## The problem
As you reproduce every line below, keep it exactly as written and leave out the images.

=======

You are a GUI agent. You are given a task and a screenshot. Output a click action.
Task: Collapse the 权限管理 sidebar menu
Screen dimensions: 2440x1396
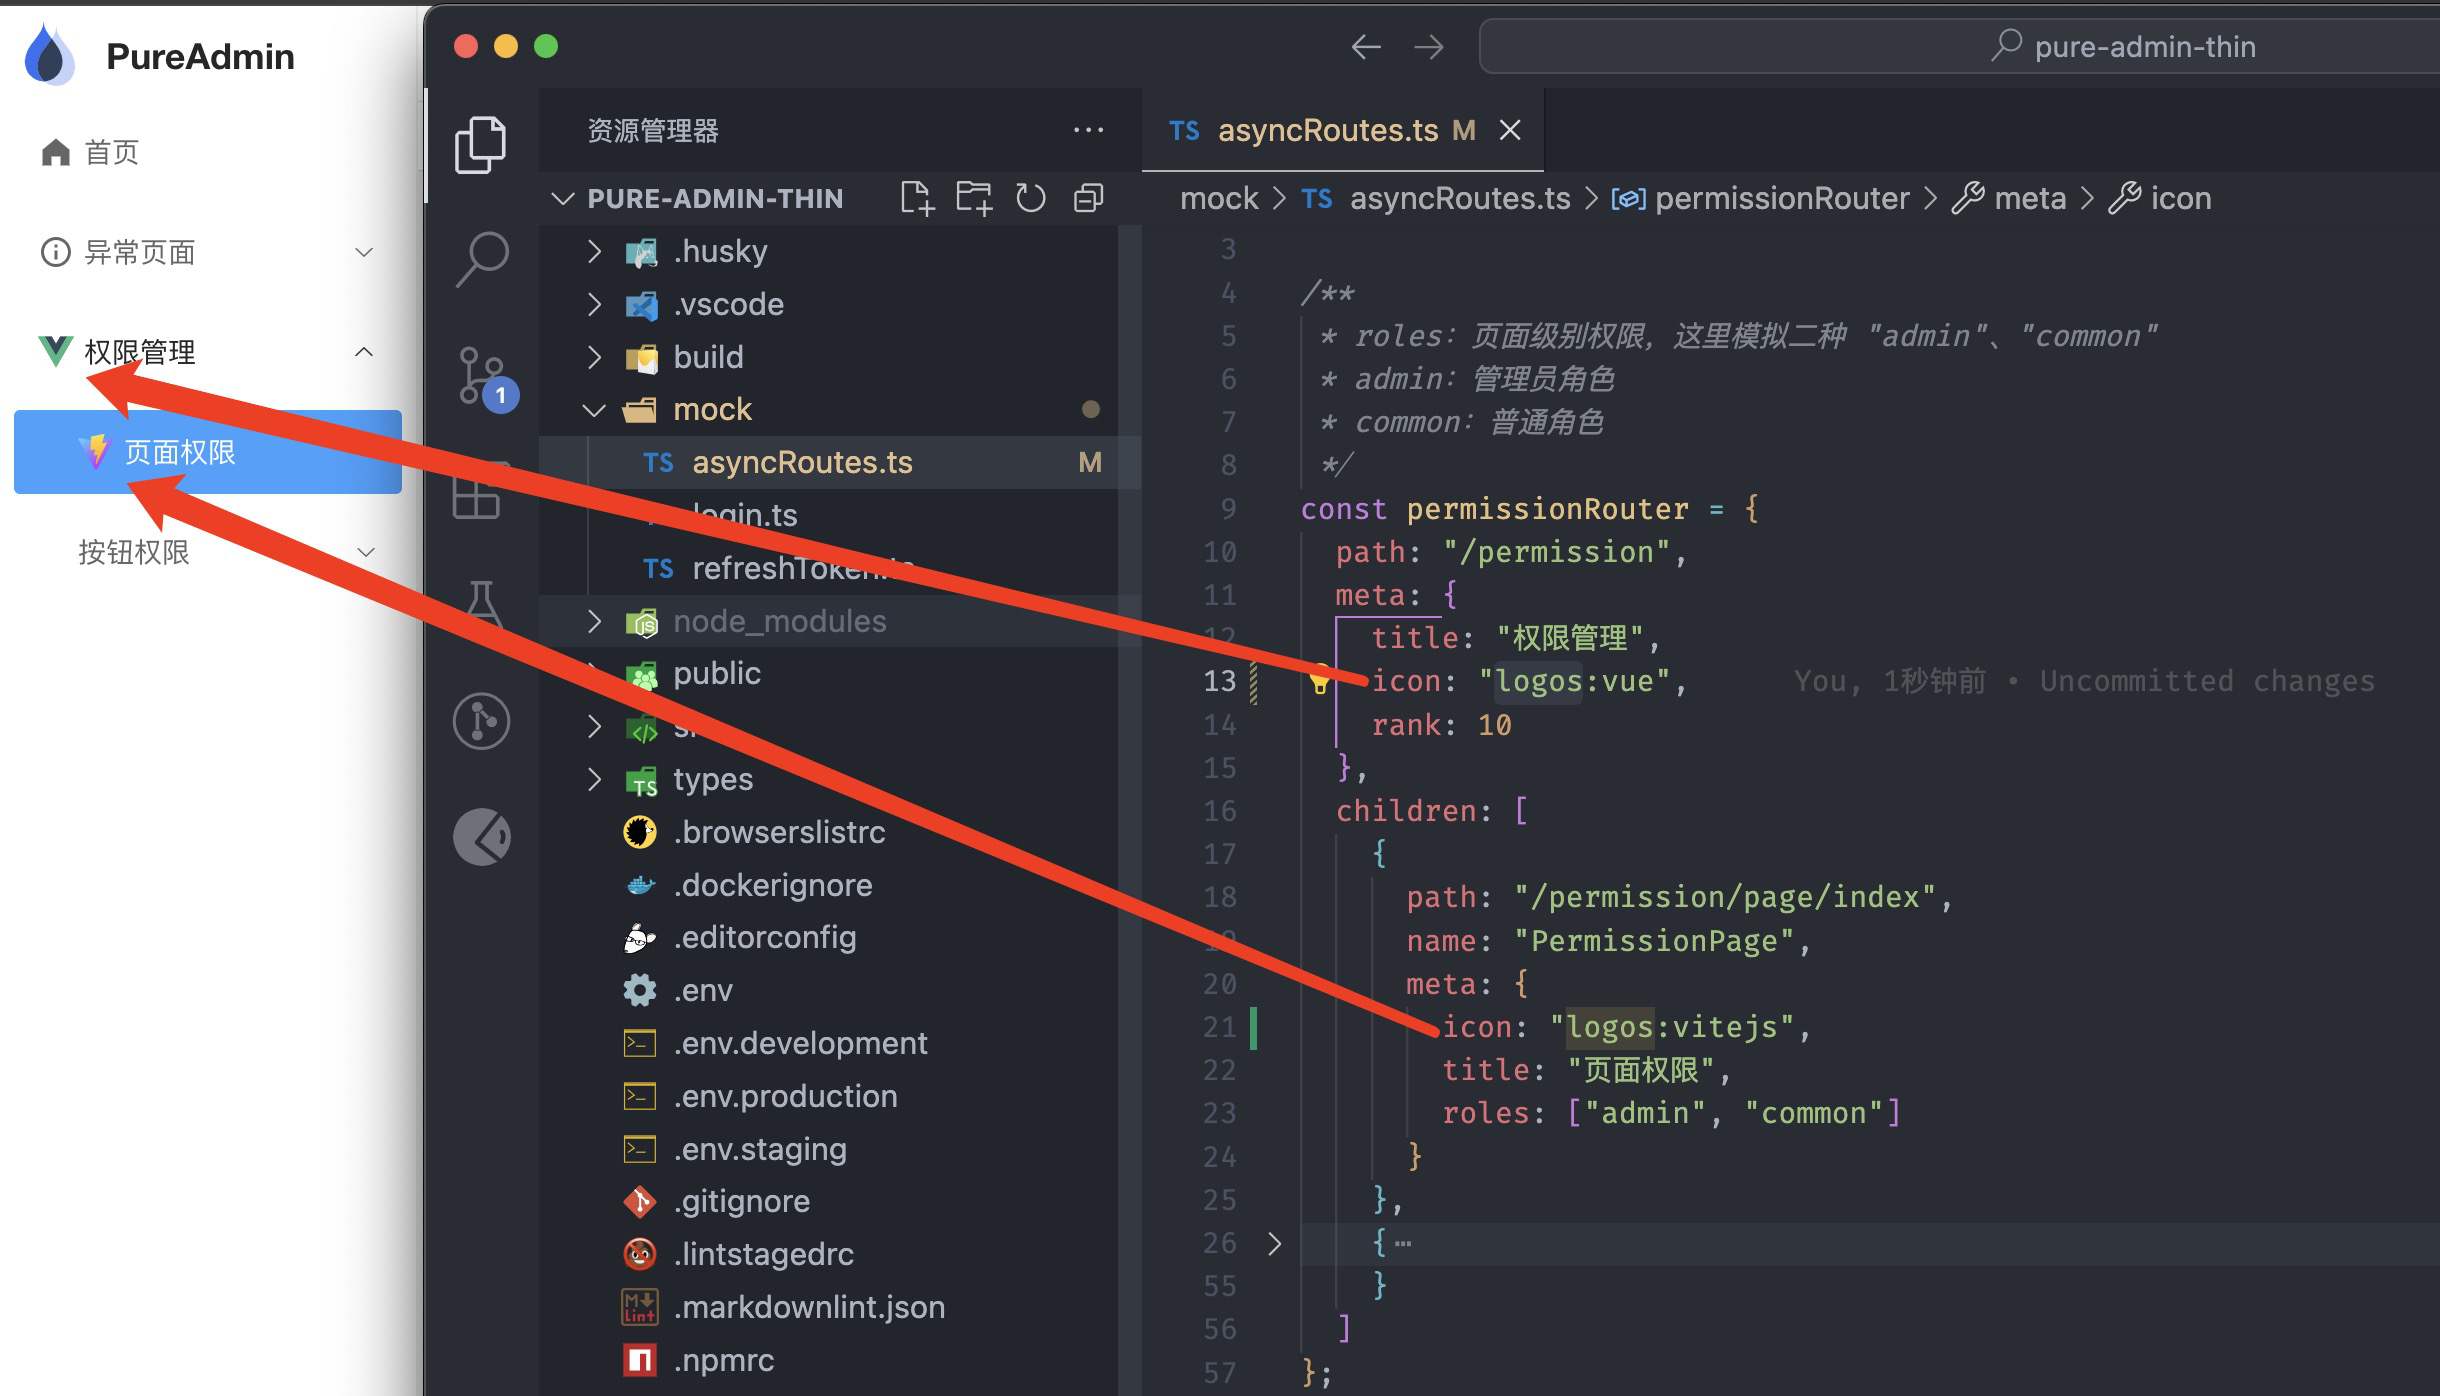coord(364,352)
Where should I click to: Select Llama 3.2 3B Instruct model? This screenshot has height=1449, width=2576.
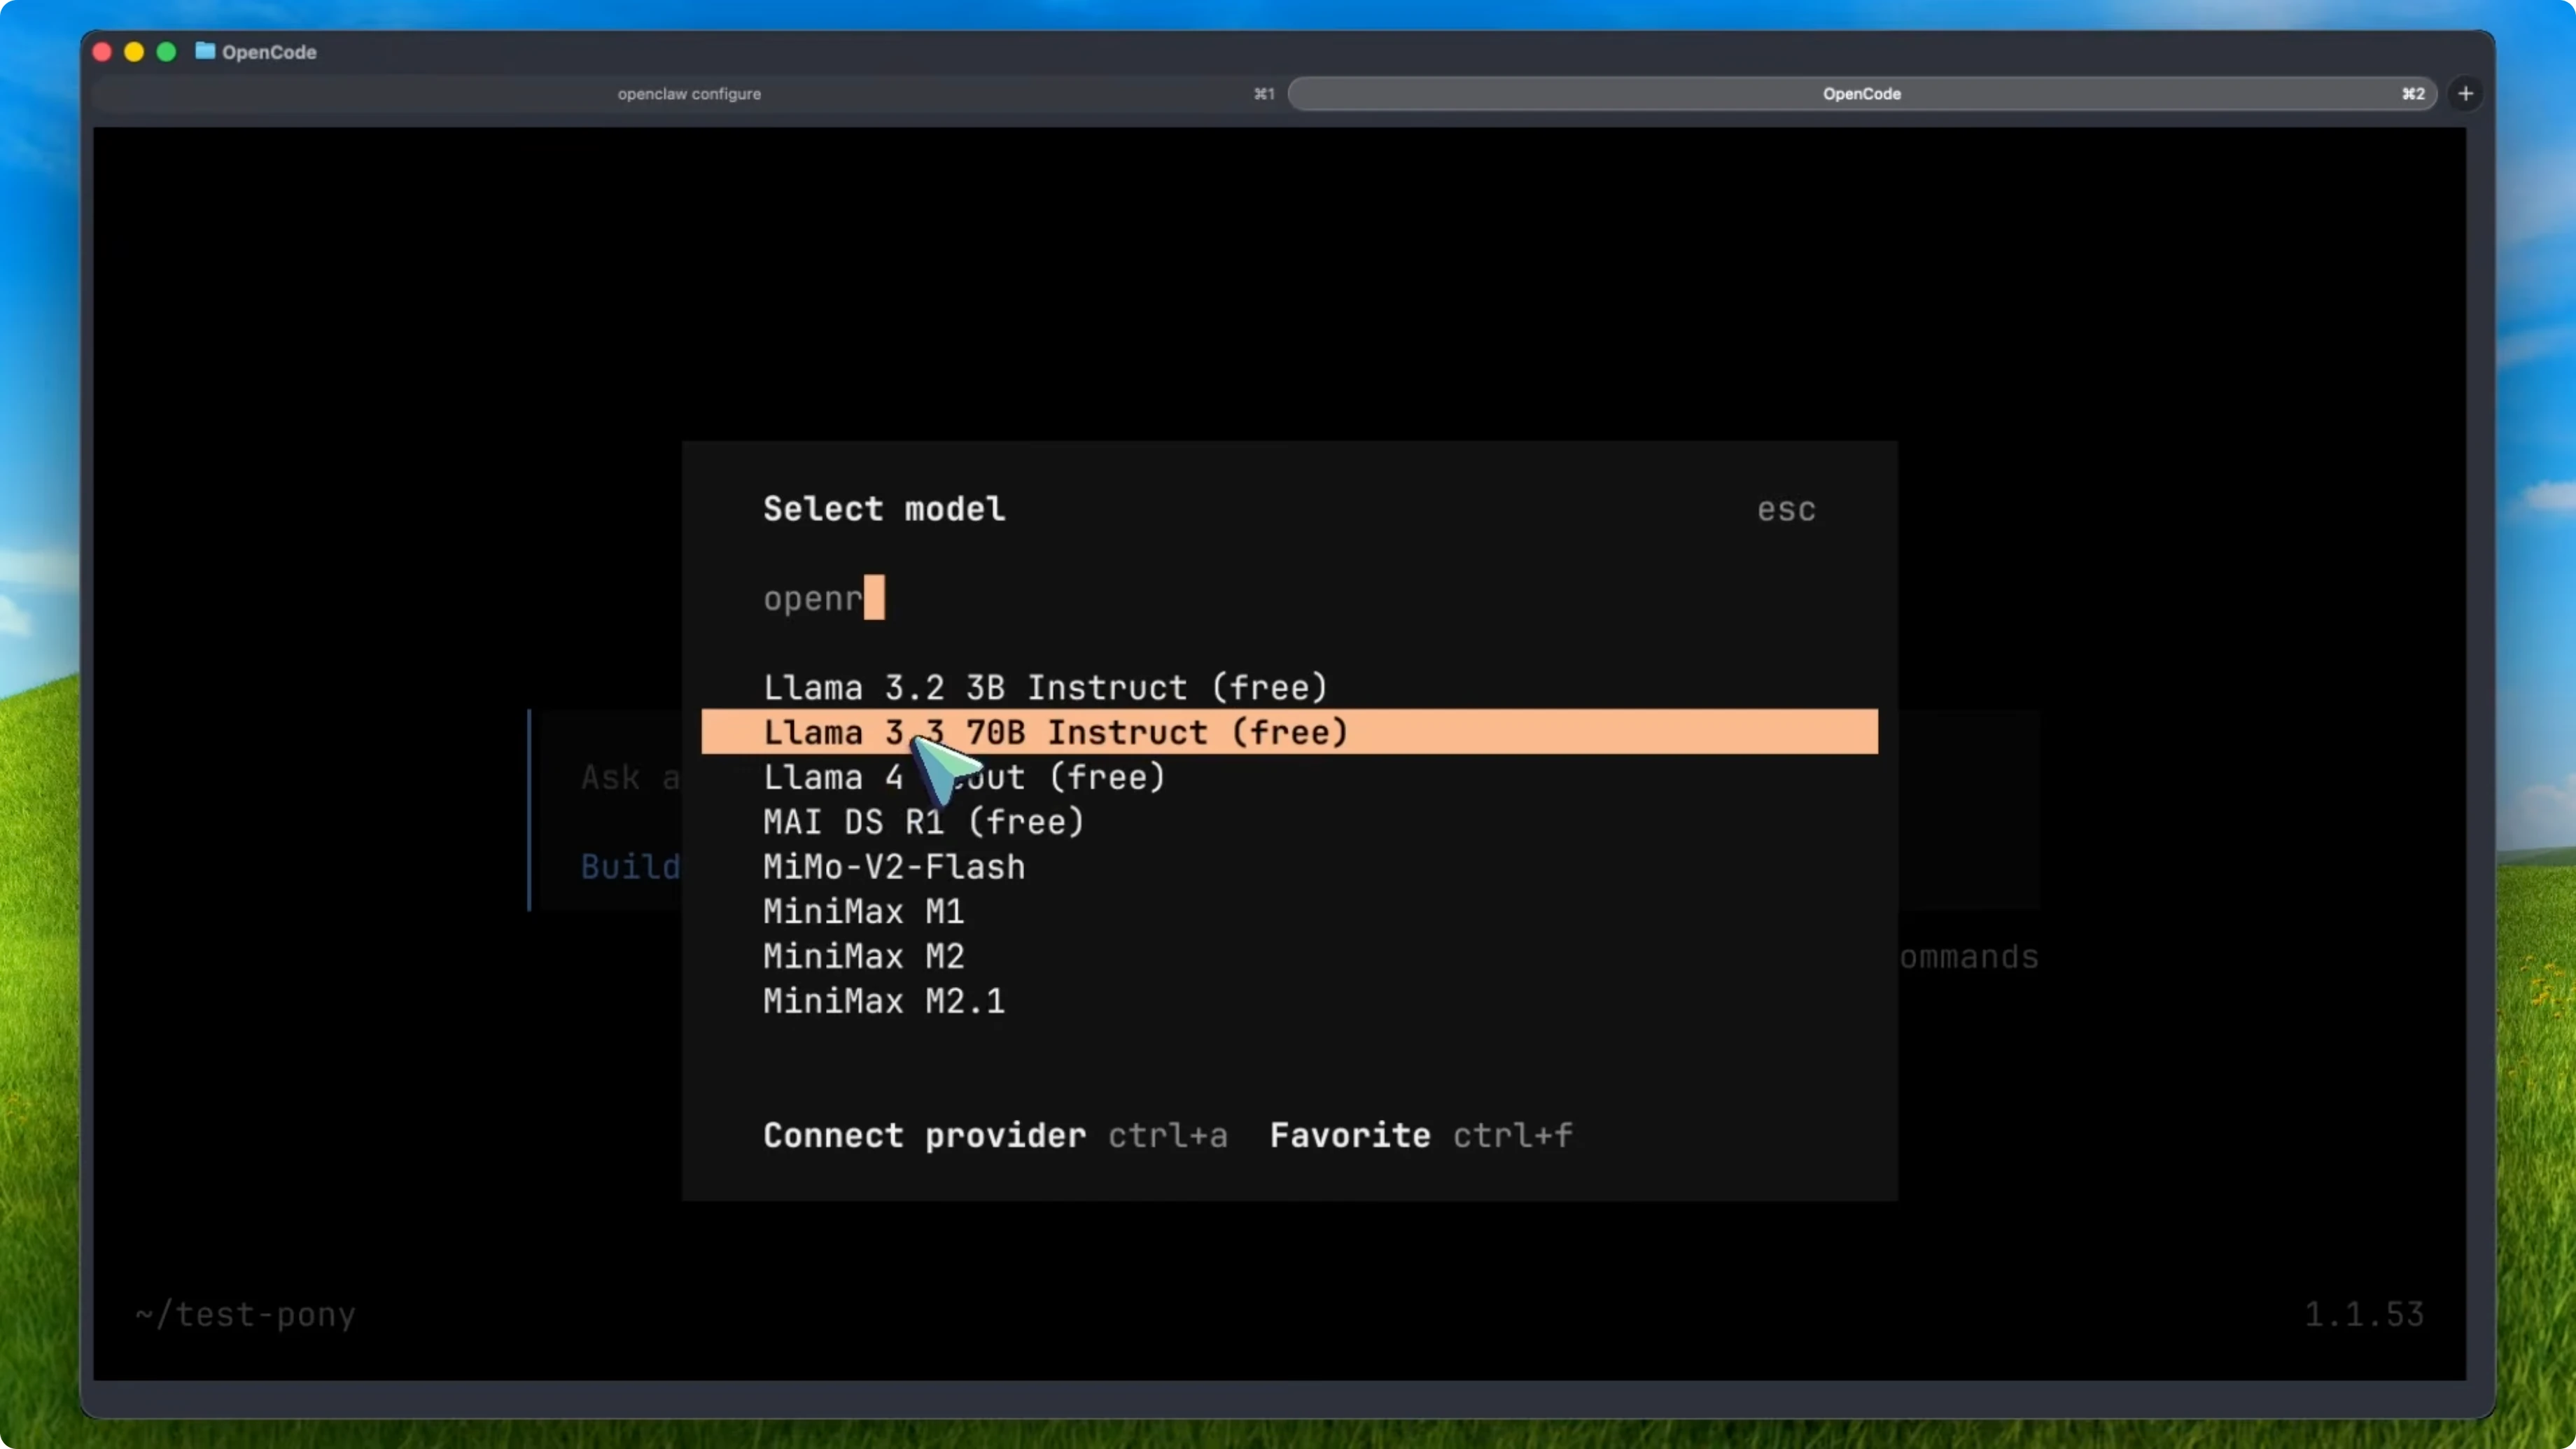click(1045, 687)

=======

## Exercise solution
You are a GUI agent. You are given a task and a screenshot. Output a click action.
Task: Collapse the 权限管理 sidebar menu
Screen dimensions: 2440x1396
coord(364,352)
Where should I click to: Select Llama 3.2 3B Instruct model? This screenshot has height=1449, width=2576.
click(1045, 687)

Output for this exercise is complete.